**WHAT IS NEEDED:** Every line of the data below that holds the string "Questions" needs to be reported.

**SUPPLIED DATA:**
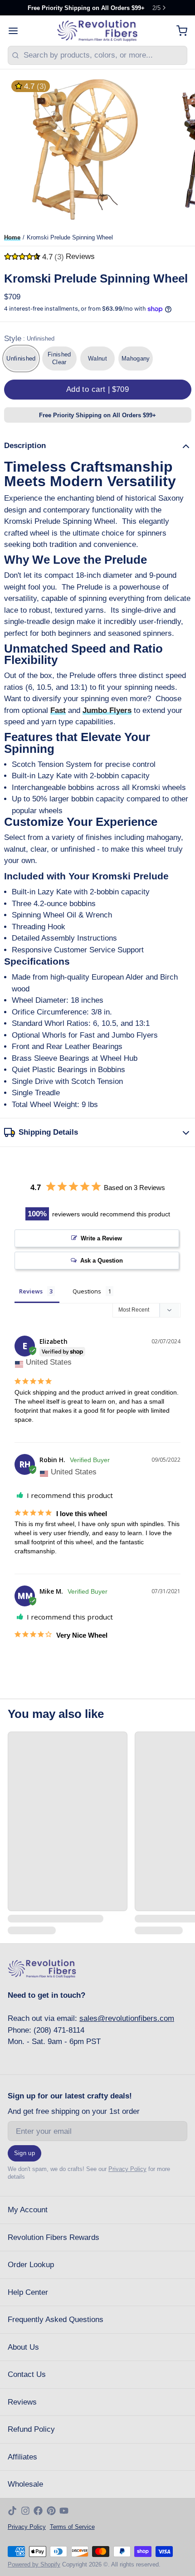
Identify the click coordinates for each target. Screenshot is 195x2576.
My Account (28, 2209)
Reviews (22, 2402)
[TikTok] (12, 2510)
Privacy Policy (127, 2169)
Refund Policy (31, 2429)
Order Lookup (31, 2264)
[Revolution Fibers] (97, 31)
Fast (58, 710)
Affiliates (22, 2457)
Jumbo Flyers (107, 710)
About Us (23, 2347)
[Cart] (178, 30)
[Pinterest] (51, 2510)
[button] (97, 390)
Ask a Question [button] (101, 1260)
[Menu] (17, 30)
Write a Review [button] (101, 1238)
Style (29, 338)
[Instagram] (25, 2510)
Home (12, 237)
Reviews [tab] (31, 1291)
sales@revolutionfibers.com (126, 2018)
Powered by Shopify (34, 2564)
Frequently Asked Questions (55, 2319)
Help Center (28, 2292)
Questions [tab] (87, 1291)
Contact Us (27, 2374)
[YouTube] (63, 2510)
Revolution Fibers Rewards (53, 2237)
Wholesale (25, 2484)
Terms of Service (72, 2526)
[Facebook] (38, 2510)
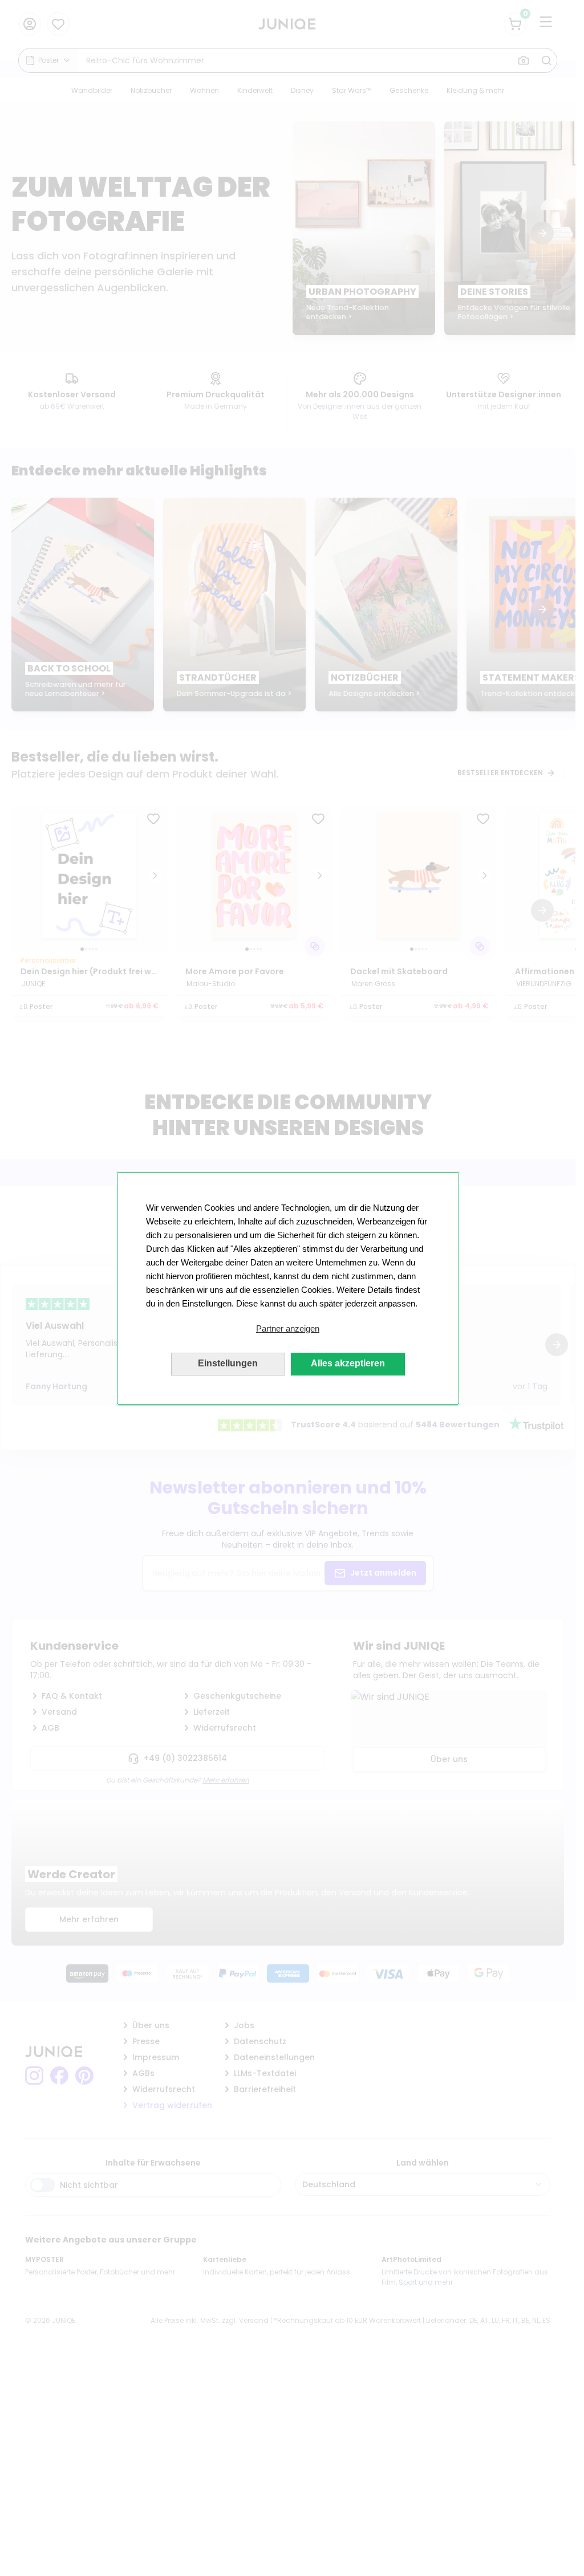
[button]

**EXERCISE ANSWER:**
Frequently Asked Questions (55, 2319)
Questions [tab] (87, 1291)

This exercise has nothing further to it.